BEGIN INFORMATION

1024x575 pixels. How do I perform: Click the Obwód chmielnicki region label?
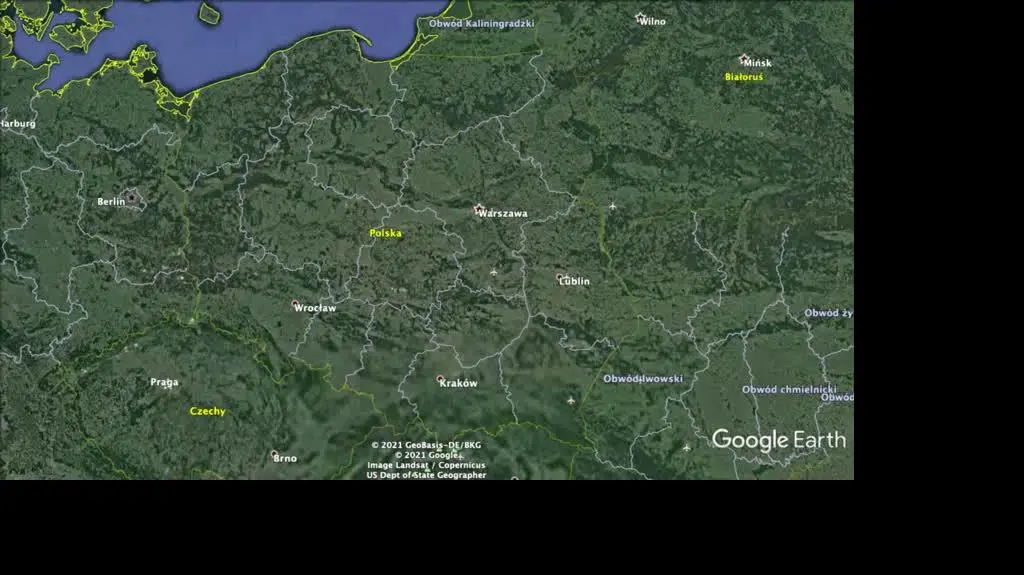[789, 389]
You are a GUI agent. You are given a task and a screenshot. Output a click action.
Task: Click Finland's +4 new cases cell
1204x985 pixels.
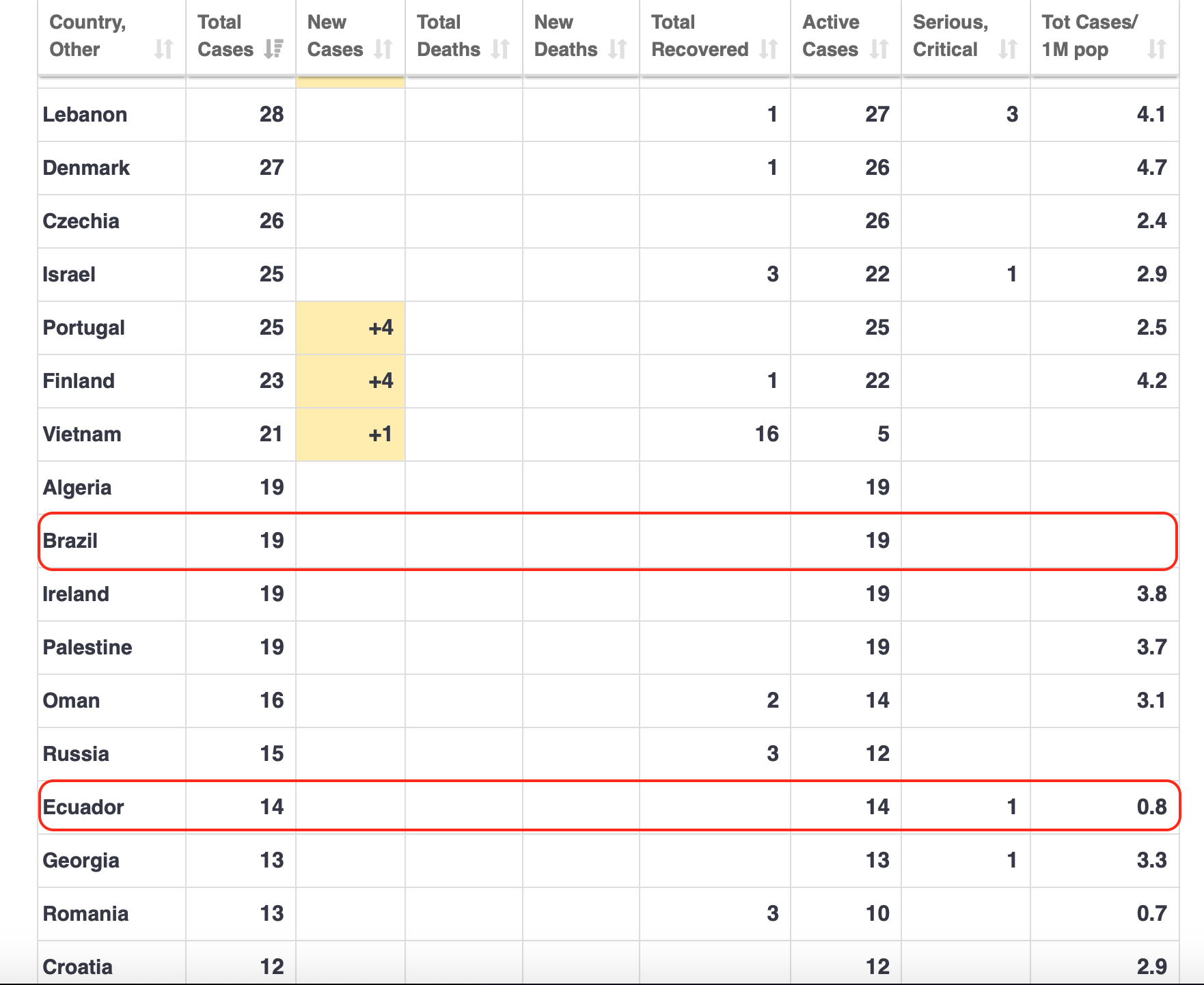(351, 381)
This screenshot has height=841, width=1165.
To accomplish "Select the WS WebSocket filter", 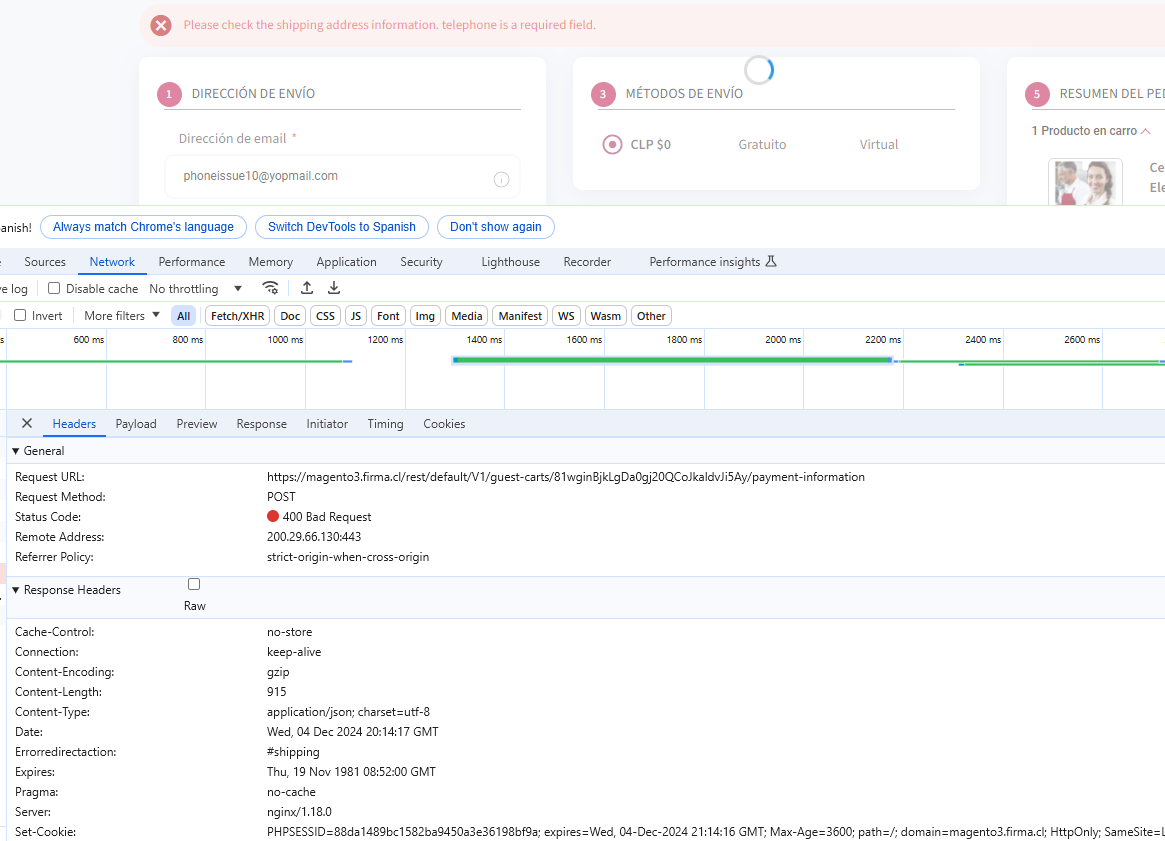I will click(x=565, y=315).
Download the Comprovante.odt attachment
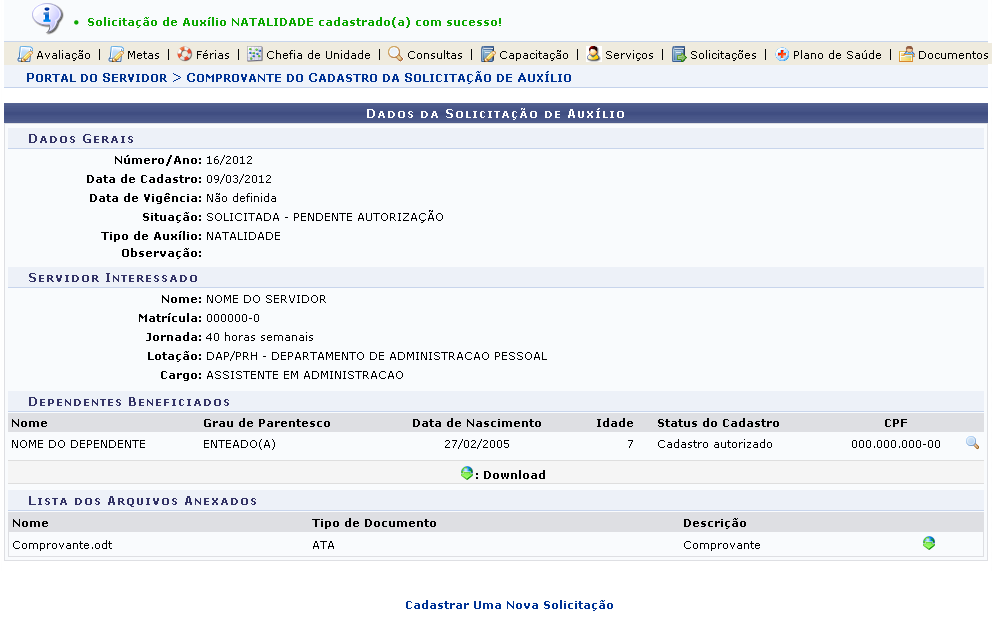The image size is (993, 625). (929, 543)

END INFORMATION

Filter by the word "screenshot": copy every line of the data that holds it.

**RESULT:**
You are a GUI agent. You are given a task and a screenshot. Output a click action.
This screenshot has height=841, width=1165.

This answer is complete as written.